*PROVIDED INFORMATION*:
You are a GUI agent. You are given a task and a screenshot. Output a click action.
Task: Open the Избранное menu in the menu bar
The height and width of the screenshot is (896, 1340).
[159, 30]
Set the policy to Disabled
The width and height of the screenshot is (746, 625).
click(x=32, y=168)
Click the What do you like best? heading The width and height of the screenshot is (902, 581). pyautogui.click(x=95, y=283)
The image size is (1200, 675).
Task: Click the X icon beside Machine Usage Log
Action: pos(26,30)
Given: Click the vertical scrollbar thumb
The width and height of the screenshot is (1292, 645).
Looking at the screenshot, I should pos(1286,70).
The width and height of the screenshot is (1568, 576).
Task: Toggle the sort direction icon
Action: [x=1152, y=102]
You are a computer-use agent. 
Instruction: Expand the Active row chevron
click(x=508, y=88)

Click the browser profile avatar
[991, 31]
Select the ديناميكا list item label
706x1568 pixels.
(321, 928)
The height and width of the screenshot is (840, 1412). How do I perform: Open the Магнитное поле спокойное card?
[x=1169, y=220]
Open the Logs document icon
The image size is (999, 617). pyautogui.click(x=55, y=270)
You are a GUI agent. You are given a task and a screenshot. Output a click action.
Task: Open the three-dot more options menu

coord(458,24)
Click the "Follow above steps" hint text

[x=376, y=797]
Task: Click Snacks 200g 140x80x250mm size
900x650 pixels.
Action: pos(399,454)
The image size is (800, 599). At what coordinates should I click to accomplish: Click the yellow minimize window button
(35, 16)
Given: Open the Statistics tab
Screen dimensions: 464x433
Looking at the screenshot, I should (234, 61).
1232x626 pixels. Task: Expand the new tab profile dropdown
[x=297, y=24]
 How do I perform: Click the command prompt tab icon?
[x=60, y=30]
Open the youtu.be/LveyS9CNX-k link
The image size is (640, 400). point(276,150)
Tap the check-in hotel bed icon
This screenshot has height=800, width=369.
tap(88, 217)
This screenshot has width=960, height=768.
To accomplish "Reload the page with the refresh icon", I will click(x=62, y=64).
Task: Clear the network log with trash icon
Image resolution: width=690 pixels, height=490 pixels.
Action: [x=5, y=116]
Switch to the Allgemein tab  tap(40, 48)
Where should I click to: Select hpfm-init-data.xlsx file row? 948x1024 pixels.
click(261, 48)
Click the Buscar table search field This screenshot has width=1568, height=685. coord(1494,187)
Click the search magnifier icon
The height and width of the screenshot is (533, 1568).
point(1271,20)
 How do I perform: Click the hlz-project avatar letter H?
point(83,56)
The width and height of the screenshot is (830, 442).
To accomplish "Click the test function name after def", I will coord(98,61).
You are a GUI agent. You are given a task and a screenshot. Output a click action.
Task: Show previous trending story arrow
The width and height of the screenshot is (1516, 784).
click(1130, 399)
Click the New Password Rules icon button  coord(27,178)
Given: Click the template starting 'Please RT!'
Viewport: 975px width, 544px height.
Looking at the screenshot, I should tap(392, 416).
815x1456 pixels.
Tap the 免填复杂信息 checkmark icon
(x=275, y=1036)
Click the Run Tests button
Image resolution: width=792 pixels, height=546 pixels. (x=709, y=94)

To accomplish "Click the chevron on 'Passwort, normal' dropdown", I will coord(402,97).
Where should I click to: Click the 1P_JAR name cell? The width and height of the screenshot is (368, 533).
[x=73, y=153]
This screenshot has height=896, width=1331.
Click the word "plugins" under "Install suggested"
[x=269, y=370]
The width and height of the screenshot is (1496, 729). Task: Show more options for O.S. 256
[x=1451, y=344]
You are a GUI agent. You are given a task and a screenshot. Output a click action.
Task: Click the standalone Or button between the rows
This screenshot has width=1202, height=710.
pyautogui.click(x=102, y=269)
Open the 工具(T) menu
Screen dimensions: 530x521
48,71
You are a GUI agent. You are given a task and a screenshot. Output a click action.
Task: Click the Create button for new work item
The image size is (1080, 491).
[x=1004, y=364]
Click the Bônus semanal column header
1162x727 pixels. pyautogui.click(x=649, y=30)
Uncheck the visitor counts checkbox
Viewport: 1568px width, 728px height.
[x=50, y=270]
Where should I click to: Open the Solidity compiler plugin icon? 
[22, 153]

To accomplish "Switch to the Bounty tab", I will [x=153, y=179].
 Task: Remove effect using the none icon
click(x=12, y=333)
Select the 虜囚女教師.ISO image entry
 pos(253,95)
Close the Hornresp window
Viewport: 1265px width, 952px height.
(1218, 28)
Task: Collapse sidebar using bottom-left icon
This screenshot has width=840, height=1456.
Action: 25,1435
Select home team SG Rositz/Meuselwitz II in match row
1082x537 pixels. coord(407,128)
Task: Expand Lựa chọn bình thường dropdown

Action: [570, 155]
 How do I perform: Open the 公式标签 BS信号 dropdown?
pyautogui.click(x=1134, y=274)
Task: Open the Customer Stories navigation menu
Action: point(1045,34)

*WHAT IS EXPECTED*:
Scan the data above for the word "with", then copy every line that holds it.

*FINAL ANSWER*:
To accomplish "Reload the page with the refresh icon", I will click(x=62, y=64).
Task: Clear the network log with trash icon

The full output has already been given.